Finesse, à voir et revoir sur grand écran, que du plaisir.
Arthur
Arthur

1 critique Suivre son activité

5,0
Publiée le 1 mai 2021
Ce film est pour moi, un chef d'œuvre absolu. C'est une histoire très réaliste et pleine de bon sens. Malgré la difficulté, les obstacles qui se dressent sur le chemin de cette famille, ils y croient toujours et persévèrent. Ce n'était pourtant pas gagné d'avance mais ils ont avancés ensemble et ont fait preuve de courage. Je vous conseille cette grande leçon de vie. Les acteurs sont géniaux et les personnages, aussi extraverti qu'ils soient, nous immerge magnifiquement bien dans cet univers, l'Amérique profonde.
Audrey L

806 abonnés 2 857 critiques Suivre son activité

3,0
Publiée le 28 avril 2021
Minari est une bonne comédie dramatique, produite par Brad Pitt, qui a concouru dans plusieurs cérémonies (le grand perdant des Golden et Oscars), ce qui n'a pas manqué d'attirer notre curiosité. On y suit la difficile intégration d'une famille coréenne dans le fin fond rural de l'Arkansas, faite de décalages religieux, d'un emploi peu gratifiant pour les immigrés (sexeurs de poussins) et d'un mal du pays viscéral (les racines de la Corée leur manquent).

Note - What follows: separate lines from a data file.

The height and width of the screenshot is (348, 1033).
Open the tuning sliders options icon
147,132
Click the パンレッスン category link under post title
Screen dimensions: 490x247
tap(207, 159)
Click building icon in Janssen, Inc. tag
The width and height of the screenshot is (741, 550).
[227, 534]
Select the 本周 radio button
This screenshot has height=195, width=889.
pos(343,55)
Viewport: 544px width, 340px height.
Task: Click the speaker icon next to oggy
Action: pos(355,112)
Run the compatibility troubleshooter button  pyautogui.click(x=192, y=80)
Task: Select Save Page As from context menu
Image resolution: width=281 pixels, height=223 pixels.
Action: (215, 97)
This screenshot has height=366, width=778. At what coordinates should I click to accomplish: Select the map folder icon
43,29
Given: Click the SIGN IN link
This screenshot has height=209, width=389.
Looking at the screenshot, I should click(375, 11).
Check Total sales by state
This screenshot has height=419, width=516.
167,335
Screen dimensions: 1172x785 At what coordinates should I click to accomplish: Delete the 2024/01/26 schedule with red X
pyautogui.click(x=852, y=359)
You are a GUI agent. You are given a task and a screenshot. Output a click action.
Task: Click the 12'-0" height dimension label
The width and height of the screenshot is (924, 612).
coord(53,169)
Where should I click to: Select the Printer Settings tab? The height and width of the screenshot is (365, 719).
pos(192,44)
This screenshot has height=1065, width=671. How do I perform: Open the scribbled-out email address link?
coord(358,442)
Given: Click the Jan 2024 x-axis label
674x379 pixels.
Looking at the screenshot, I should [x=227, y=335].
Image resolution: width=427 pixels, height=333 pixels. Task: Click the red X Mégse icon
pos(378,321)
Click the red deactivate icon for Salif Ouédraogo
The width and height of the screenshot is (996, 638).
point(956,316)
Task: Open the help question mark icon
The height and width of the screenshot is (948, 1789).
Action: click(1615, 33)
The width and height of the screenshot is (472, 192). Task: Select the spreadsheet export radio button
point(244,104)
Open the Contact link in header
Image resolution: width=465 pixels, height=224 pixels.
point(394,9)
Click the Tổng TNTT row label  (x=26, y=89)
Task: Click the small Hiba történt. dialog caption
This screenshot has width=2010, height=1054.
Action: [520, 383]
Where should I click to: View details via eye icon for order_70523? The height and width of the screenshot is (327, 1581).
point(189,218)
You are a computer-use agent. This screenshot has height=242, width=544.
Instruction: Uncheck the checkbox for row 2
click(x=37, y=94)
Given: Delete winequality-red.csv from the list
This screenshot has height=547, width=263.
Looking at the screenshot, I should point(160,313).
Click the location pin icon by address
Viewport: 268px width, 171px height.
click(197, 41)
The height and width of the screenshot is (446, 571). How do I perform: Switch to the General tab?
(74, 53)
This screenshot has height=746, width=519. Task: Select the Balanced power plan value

Mais rapidement, on s'aperçoit que Minari pêche à surprendre, si l'on enlève le facteur comique qu'est la grand-mère (le personnage qui éclipse tous les autres sans même avoir à parler) et la nationalité coréenne de cette famille (élément d'originalité sur lequel le scénario se repose un peu trop), on pense à dix autres films de famille qui s'entraide pour réussir qui nous ont bien plus marqué. Les personnages manquent aussi de profondeur (le principal, pourtant, dans un film de famille), on ne sait pas grand-chose d'eux : peu d'interactions avec les locaux donc pas d'évolution de ce côté (c'est vraiment la grand-mère qui fait tout, dans Minari), la petite fille est transparente, on résume en un trait de caractère la mère, au final seul le trio grand-mère / père / fils s'impose avec plus de consistance, ce qui nous a empêché d'accompagner l'émotion du film comme on aurait aimé le faire. La durée s'en est faite ressentir, surtout qu'on a d'abord eu le malheur de choisir la version doublée en français (l'erreur du siècle, pour ce film qui joue beaucoup sur l'alternance des dialogues en anglais et coréen pour montrer l'intégration - ou non - des personnages), qui nous a poussé à le revoir en VO (mille fois mieux !). On s'attendait aussi à beaucoup plus de drama avec l'élaboration compliquée de la ferme (surtout avec l'inexpérience du père), les maladies de cœur du petit garçon (dont on ne fait rien, en fin de compte), et avec le final qui commençait à prendre des risques sur le pathos (intéressant) mais coupé dès après (on ne s'en est pas non plus assez servi). Minari n'aura donc pas été la claque attendue, bien qu'il reste sympathique et que sa mamie attachante vaille amplement un détour du côté de l'Arkansas.